Auch wenn man die BGF-Produkte ansieht, fehlte in den letzten Jahrzehnten die Innovationskraft. Wenig nachhaltige Gesundheitstage sowie ein regelmäßiger Obstkorb dominieren den Gesundheitsalltag in vielen Firmen. Dabei ist die digitale BGM sexy und sollte mehr Mitarbeiter ansprechen. Sie sollte für Unternehmen leicht zu handhaben sein und das BGM revolutionieren. Man kann das digitale BGM in verschiedene Facetten differenzieren. Welcher Ansatz für ein Unternehmen richtig ist, gilt es individuell herauszufinden.
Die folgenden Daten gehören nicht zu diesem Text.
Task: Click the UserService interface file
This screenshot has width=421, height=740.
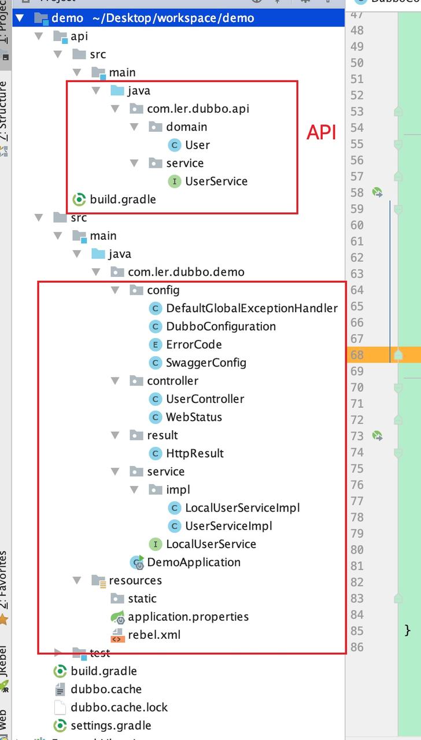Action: pyautogui.click(x=216, y=181)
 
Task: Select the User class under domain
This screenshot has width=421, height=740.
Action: pyautogui.click(x=197, y=145)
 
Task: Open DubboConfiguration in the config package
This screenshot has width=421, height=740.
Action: pyautogui.click(x=220, y=326)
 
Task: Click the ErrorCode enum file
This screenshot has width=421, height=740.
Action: pyautogui.click(x=194, y=345)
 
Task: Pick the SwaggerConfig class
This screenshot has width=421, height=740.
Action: pyautogui.click(x=206, y=362)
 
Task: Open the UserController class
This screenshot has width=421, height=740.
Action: pyautogui.click(x=205, y=399)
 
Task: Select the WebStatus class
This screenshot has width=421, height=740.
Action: pyautogui.click(x=194, y=417)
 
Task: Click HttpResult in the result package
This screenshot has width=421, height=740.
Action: pyautogui.click(x=194, y=453)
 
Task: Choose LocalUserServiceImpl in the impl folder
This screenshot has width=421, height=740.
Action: pyautogui.click(x=242, y=508)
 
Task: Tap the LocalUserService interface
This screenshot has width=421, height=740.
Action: pyautogui.click(x=211, y=544)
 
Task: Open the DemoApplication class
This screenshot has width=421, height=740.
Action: pyautogui.click(x=194, y=562)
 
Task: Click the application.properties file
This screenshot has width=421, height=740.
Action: pyautogui.click(x=188, y=616)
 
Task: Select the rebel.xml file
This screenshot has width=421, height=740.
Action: pyautogui.click(x=154, y=635)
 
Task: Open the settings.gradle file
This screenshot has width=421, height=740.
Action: pyautogui.click(x=110, y=725)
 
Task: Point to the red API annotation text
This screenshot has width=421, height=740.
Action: pyautogui.click(x=321, y=132)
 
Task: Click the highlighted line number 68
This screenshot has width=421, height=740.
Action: pyautogui.click(x=357, y=354)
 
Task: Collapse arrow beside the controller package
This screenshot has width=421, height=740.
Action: pyautogui.click(x=115, y=381)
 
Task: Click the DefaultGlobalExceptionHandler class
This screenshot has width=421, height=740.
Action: pyautogui.click(x=252, y=308)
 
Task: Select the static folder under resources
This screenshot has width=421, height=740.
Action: pyautogui.click(x=142, y=598)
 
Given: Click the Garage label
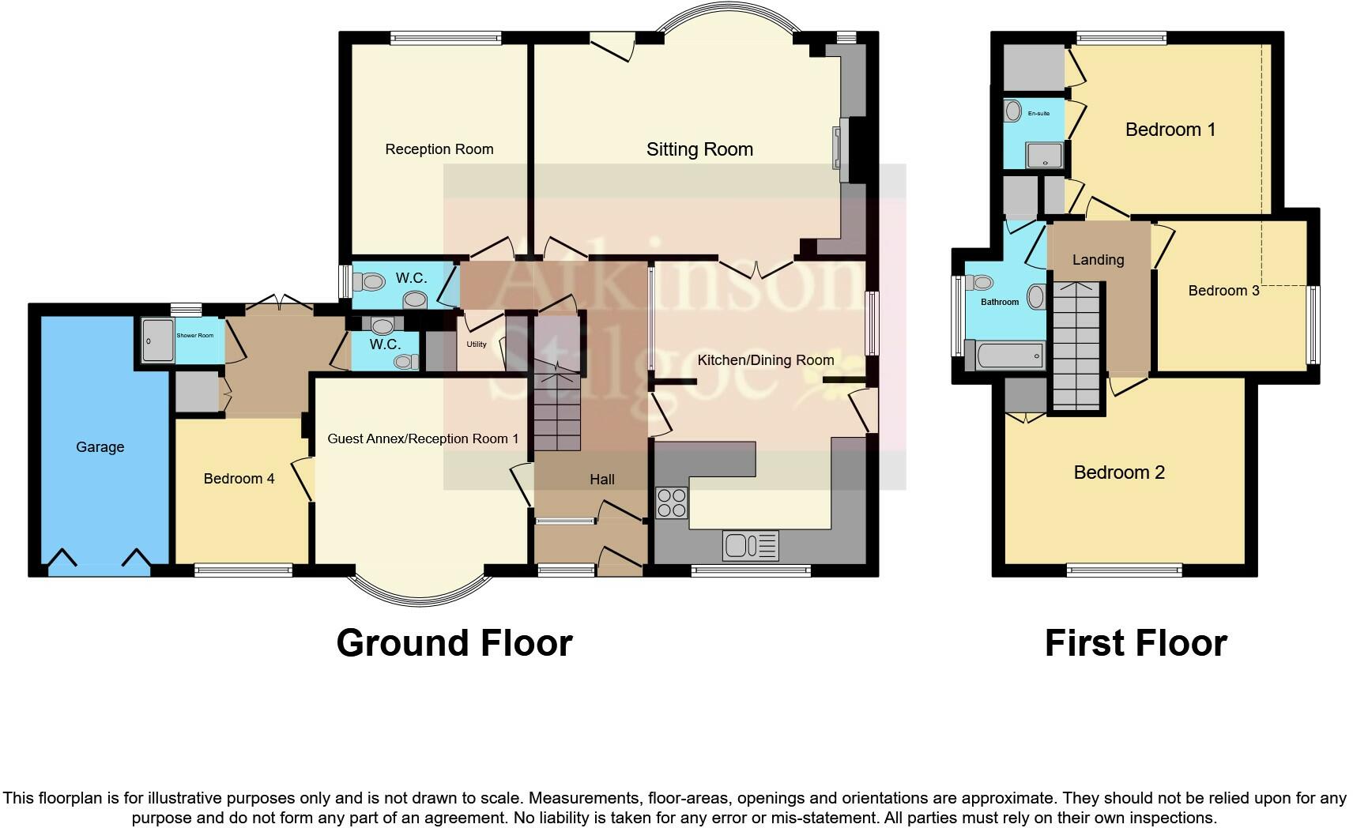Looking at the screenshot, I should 100,447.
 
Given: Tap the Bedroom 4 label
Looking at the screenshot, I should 239,479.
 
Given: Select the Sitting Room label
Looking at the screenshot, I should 699,149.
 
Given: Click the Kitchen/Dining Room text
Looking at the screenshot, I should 765,360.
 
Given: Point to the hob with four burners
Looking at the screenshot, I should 672,502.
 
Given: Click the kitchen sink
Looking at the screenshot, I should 750,545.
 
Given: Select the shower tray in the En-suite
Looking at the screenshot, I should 1045,156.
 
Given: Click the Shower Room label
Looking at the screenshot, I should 194,336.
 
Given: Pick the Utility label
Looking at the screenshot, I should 477,344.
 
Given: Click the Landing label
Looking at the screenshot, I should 1098,260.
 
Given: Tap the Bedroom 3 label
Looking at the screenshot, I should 1223,291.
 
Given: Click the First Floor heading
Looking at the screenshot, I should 1136,643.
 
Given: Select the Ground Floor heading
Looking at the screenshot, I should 454,643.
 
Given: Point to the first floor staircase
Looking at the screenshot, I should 1076,348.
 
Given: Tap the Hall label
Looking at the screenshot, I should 601,480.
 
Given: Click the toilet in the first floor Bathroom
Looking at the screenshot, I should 982,283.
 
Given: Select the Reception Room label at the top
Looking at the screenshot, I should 439,149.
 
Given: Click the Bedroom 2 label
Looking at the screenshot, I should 1119,472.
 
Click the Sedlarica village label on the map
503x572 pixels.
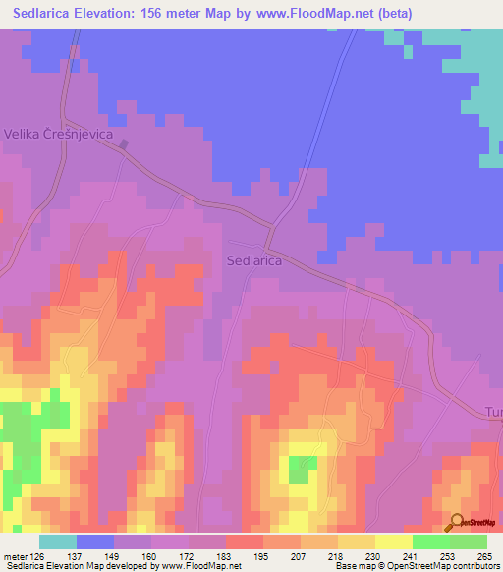click(254, 261)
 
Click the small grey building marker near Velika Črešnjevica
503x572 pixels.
click(124, 145)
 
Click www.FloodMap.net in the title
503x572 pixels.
click(320, 14)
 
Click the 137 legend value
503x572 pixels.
click(95, 557)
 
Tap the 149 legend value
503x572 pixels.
click(133, 557)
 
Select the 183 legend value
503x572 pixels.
click(208, 557)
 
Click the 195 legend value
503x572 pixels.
click(247, 557)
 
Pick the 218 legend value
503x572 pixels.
click(321, 557)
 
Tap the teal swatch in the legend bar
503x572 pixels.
click(57, 542)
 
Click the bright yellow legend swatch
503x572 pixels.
click(393, 542)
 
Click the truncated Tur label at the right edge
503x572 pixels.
click(493, 414)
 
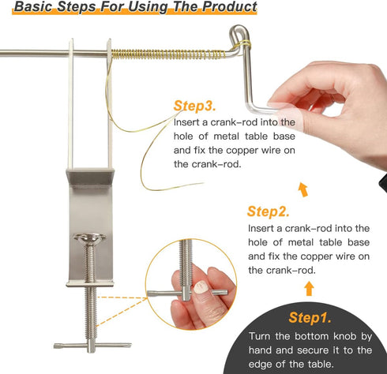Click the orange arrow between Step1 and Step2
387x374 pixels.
[310, 288]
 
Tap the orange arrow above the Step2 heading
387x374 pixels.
[303, 189]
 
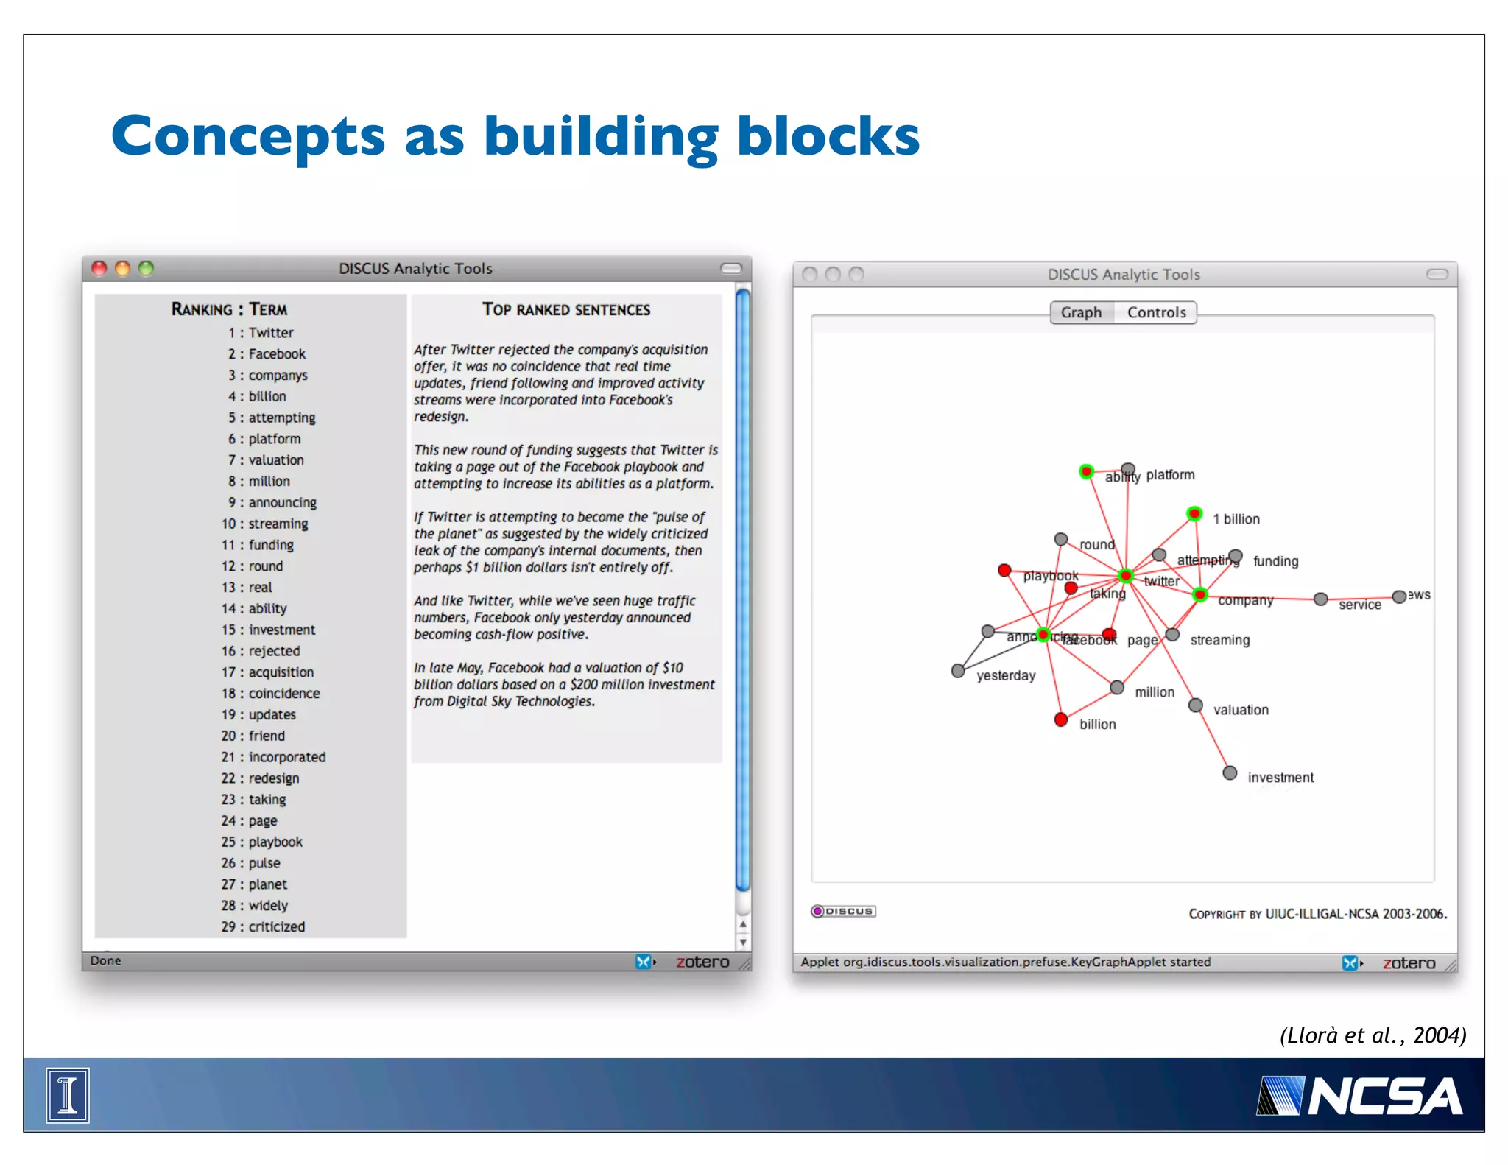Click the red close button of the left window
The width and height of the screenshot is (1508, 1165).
click(99, 268)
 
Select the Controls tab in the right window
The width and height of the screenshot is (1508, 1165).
click(1156, 312)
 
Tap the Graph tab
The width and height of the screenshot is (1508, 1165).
click(1081, 312)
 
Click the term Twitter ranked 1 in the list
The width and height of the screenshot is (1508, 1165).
click(270, 333)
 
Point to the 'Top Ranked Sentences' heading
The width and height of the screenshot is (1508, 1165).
click(566, 310)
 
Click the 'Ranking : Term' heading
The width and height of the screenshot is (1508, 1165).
click(229, 309)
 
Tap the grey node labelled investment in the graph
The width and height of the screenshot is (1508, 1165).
click(1230, 772)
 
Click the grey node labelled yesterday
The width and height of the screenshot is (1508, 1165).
click(958, 671)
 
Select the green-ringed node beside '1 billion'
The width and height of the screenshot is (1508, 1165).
click(1194, 513)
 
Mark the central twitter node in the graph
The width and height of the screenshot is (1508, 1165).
click(1125, 575)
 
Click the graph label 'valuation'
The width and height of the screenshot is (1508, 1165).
click(1241, 710)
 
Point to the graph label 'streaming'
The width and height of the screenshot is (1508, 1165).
click(1219, 640)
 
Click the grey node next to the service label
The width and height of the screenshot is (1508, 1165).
click(1321, 599)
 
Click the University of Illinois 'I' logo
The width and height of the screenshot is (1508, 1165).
click(68, 1095)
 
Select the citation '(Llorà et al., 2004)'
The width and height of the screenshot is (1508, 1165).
click(1373, 1035)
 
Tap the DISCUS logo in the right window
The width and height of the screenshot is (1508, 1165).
click(843, 911)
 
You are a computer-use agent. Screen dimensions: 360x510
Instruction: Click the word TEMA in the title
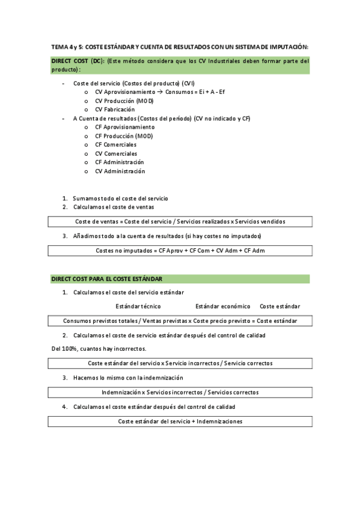coord(59,47)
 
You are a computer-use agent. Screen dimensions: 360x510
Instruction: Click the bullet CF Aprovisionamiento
coord(124,127)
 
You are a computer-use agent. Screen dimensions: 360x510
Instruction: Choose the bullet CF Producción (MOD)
coord(124,136)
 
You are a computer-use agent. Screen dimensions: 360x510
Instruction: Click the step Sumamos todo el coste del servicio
coord(120,198)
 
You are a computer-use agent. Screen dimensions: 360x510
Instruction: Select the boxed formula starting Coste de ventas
coord(180,221)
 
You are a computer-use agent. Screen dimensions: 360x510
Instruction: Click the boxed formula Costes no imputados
coord(180,250)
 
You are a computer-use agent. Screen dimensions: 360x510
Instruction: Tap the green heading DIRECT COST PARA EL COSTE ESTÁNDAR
coord(107,279)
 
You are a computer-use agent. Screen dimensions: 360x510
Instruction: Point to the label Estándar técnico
coord(138,306)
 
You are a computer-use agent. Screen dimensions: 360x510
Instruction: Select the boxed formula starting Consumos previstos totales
coord(180,321)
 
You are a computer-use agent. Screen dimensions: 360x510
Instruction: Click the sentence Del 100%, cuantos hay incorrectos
coord(99,349)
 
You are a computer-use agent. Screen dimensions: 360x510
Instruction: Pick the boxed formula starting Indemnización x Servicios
coord(180,392)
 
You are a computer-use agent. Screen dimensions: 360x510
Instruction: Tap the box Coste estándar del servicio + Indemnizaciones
coord(180,421)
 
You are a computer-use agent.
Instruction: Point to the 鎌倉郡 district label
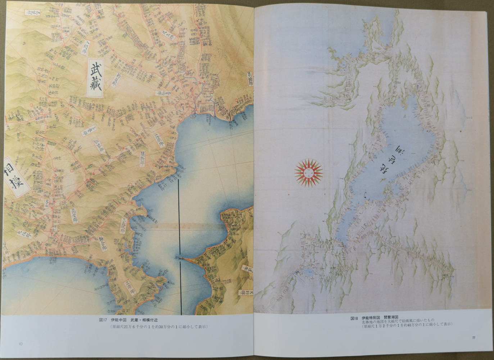tap(97, 238)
Die primitivste Form sind Gesundheitsapps mit einschlägigen Angeboten, meist zu den in § 20 SGB V definierten Handlungsfeldern Bewegung, Ernährung, Stress und Sucht. Wearables, die Schritte oder Vitalparameter zählen, sind eine weitere digitale Facette, die meisten Online-BGM-Anbieter haben Schnittstellen zu Wearables. Klassische EAPs, die früher überwiegend telefonisch durchgeführt wurden, können nun auch digital zum Einsatz kommen. Auch bieten Plattformen und BGM-Komplettsysteme ein umfassenderes BGM-Angebot in der Verhältnis- und Verhaltensprävention.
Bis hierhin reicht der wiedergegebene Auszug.